358: Comece Já.

No plano intelectual, o estudante deve esforçar-se para obter a mais alta qualificação possível, adotando como modelos da sua auto-educação as práticas melhores registradas historicamente: as da Academia platônica, do Liceu aristotélico, da universidade européia no século XIII (com seus ecos residuais na filosofia cristã moderna, por exemplo La Vie Intellectuelle de A. D. Sertillanges e Conseils sur la Vie Intellectuelle de Jean Guitton), da intelectualidade superior alemã no século XIX e austríaca no começo do século XX (tal como descrita, por exemplo, nos depoimentos de Eric Voegelin, Otto Maria Carpeaux e Marjorie Perloff) e, last not least, da tradição americana de liberal education (v., além do clássico How to Read a Book de Mortimer J. Adler, The Trivium, de Sister Miriam Joseph, Another Sort of Learning, de James V. Schall, e The House of Intellect, de Jacques Barzun).

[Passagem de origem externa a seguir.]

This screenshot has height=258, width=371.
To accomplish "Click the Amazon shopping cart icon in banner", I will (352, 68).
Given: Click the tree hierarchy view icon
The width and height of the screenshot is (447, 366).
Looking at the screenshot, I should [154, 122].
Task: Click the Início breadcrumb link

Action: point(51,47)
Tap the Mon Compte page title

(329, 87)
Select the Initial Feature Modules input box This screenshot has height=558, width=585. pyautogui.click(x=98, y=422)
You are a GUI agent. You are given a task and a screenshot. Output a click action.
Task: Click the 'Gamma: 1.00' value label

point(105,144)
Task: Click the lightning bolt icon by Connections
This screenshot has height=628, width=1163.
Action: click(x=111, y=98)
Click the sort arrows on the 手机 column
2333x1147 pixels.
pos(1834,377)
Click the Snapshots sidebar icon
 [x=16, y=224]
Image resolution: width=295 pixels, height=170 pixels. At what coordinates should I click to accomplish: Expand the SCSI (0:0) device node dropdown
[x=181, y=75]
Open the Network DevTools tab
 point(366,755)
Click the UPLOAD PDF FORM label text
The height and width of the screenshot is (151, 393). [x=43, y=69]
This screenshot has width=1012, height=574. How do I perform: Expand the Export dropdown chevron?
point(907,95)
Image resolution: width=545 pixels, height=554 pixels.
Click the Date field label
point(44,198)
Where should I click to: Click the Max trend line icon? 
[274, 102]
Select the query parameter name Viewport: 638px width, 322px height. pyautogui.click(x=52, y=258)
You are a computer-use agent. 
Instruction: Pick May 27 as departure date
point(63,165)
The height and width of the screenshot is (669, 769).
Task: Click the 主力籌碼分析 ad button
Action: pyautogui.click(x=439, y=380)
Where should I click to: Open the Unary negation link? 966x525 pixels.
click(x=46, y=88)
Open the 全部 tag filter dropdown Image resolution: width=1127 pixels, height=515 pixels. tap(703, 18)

O objetivo primeiro da educação superior é negativo e dissolvente: consiste em “desaculturar”, no sentido antropológico do termo: desfazer os laços que prendem o estudante à sua cultura de origem, às noções consagradas do “nosso tempo”, à ilusão corrente da superioridade do atual, e fazer dele um habitante de todos os tempos, de todas as culturas e civilizações. Não se pode chegar a nada sem um período de confusão e relativismo devido à ampliação ilimitada dos horizontes. Não basta saber o que pensaram Abrahão e Moisés, Confúcio e Lao-Tseu, Péricles e Sócrates, ou os monges da Era Patrística: é preciso um esforço para perceber o que eles perceberam, imaginar o que eles imaginaram, sentir o que eles sentiram. Não se preocupe em arbitrar, julgar e concluir. Em todas as idéias que resistiram ao tempo o bastante para chegar até nós há um fundo de verdade. Apegue-se a esse fundo e faça sua coleção de verdades, não se impressionando muito com as contradições aparentes ou reais. Aprenda a desejar e amar a verdade como quer que ela se apresente. Acostume-se a conviver com as contradições, já que você não terá tempo, nesta vida, para resolver senão um número insignificante delas.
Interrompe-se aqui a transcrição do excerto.